Work instructions:
Each entry below must come back exactly as written, without its pictures.

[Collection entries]
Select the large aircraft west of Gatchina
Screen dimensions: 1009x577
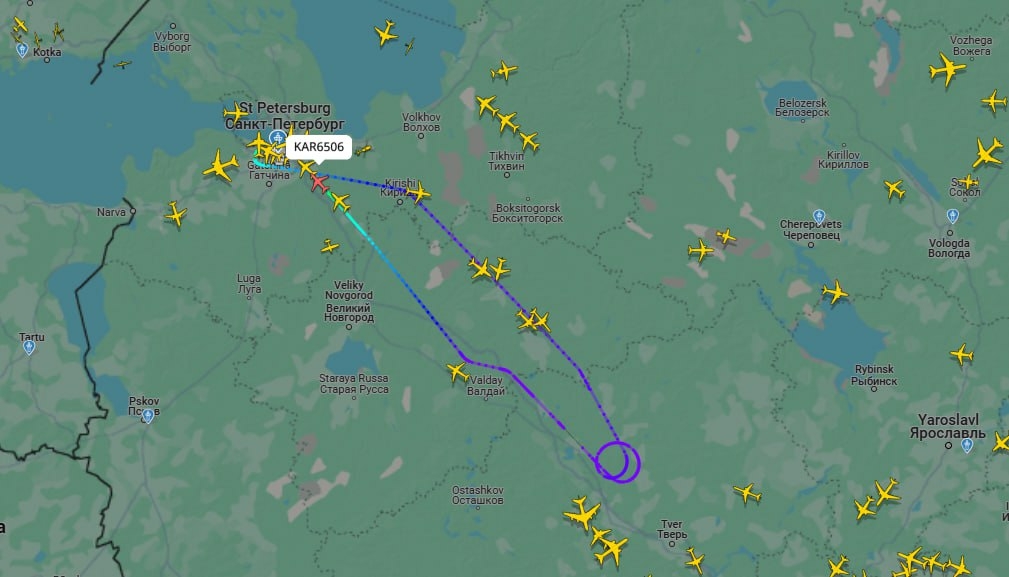tap(221, 166)
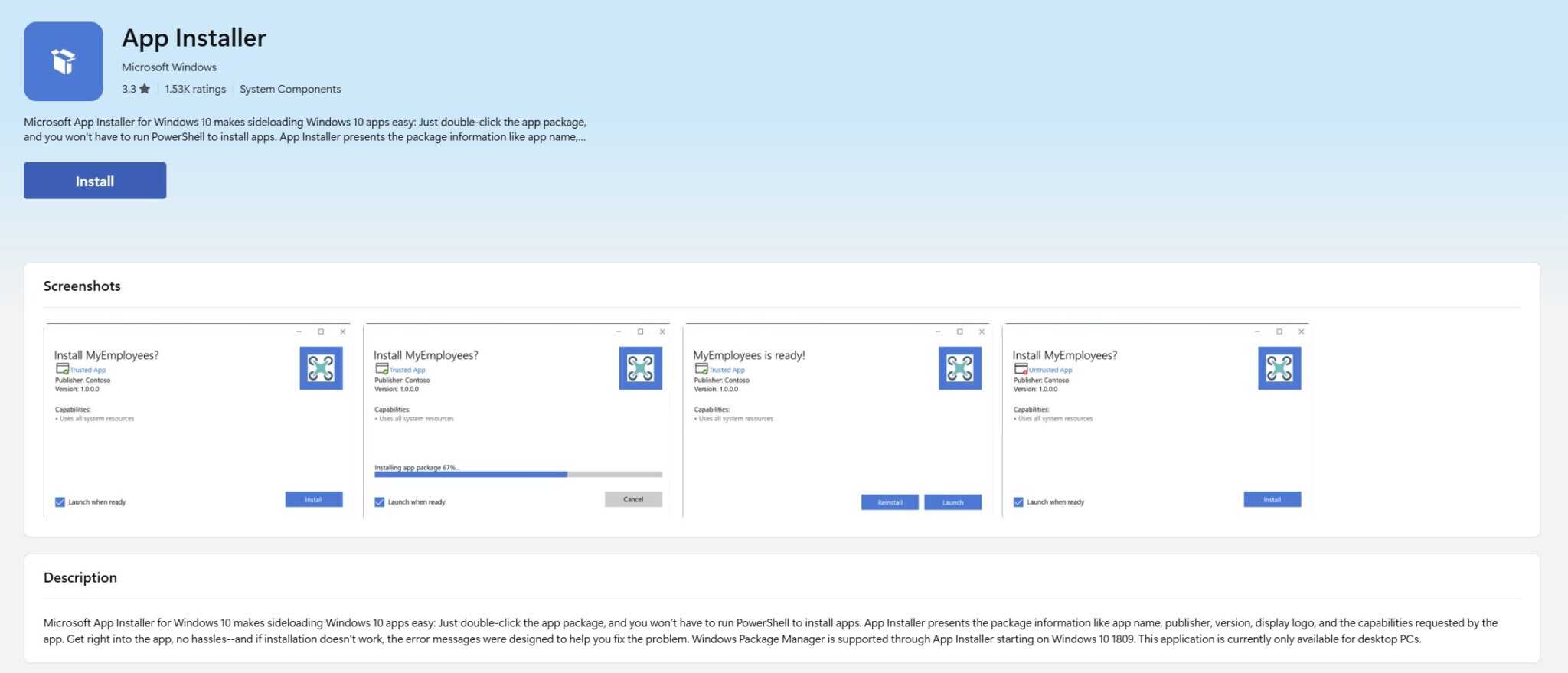Click MyEmployees drone icon in 'is ready' screenshot

(x=959, y=368)
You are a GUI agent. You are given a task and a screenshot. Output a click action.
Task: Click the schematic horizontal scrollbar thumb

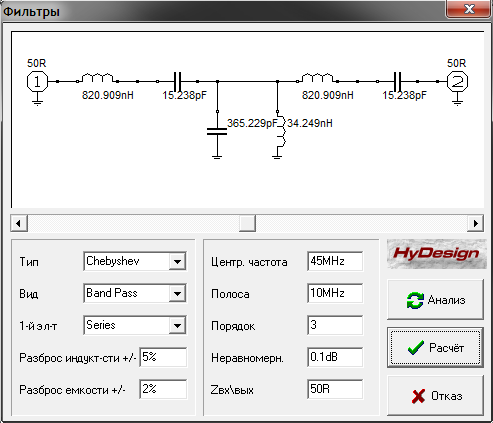tap(247, 223)
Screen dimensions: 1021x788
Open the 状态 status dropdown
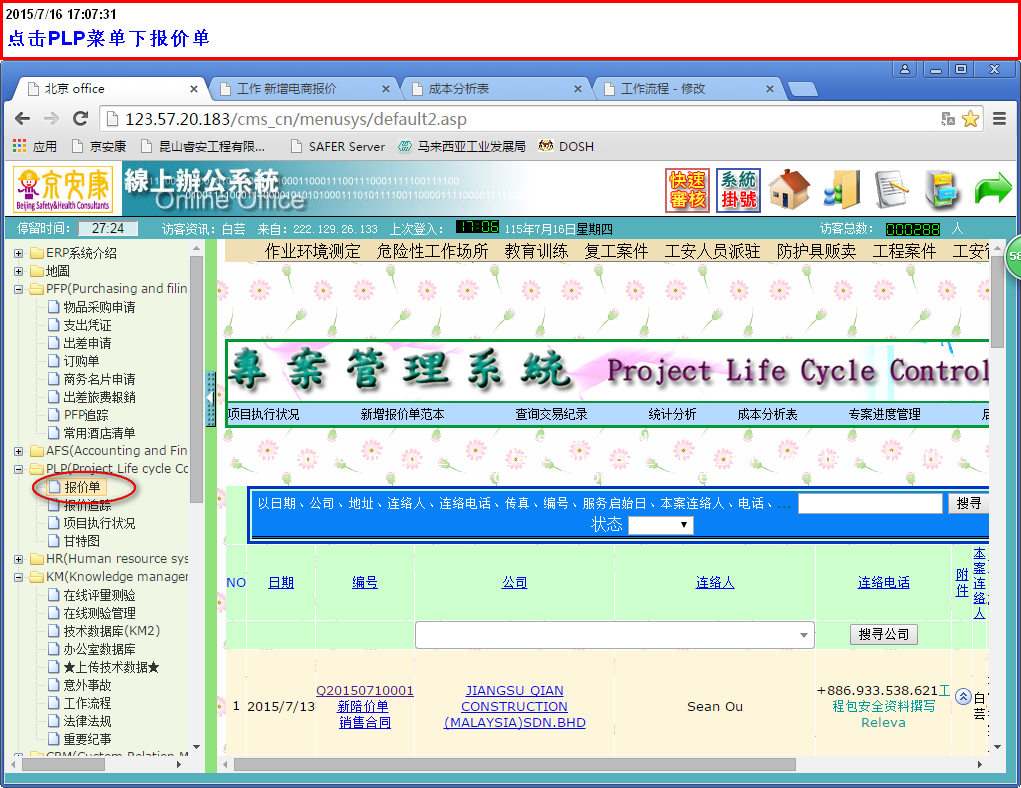coord(660,525)
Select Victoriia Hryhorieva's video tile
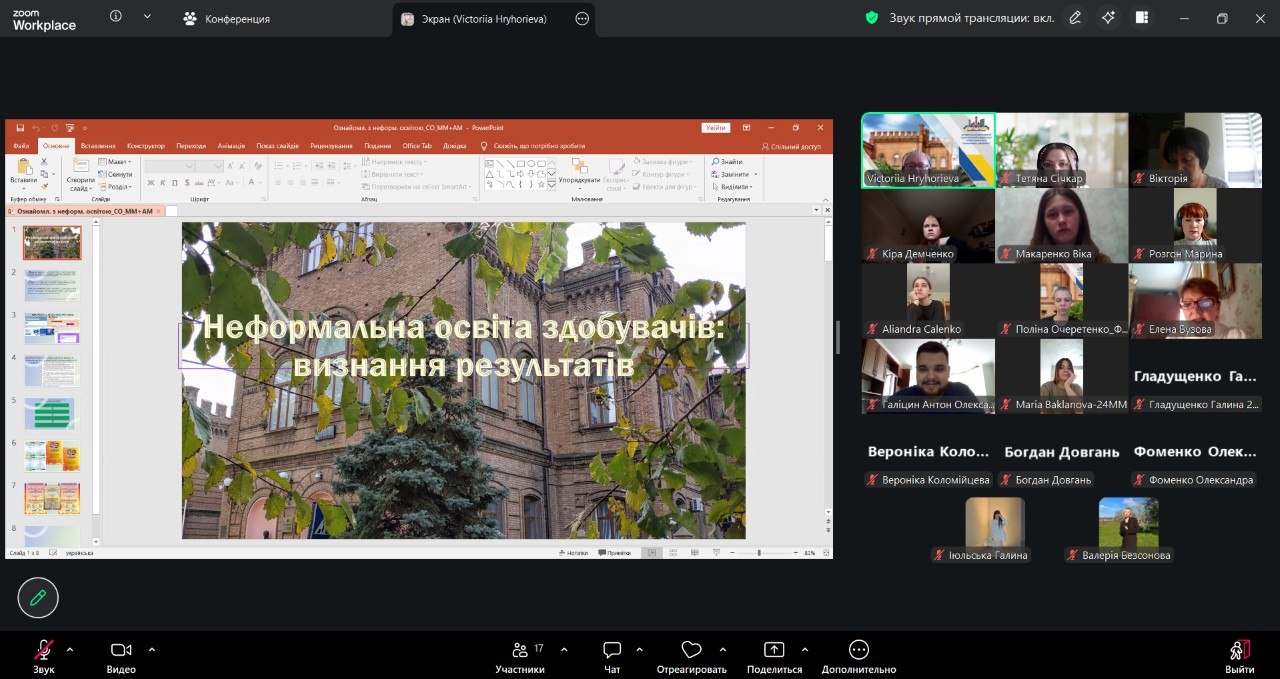This screenshot has width=1280, height=679. [928, 150]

Answer area:
Select the large aircraft west of Gatchina
Screen dimensions: 1009x577
tap(221, 166)
Click MyEmployees drone icon in 'is ready' screenshot

(x=959, y=368)
You are a GUI agent. You are given a task and a screenshot. Output a click action.
Task: Click the schematic horizontal scrollbar thumb

tap(247, 223)
Screen dimensions: 1021x788
Open the 状态 status dropdown
coord(660,525)
Select Victoriia Hryhorieva's video tile
This screenshot has width=1280, height=679. [928, 150]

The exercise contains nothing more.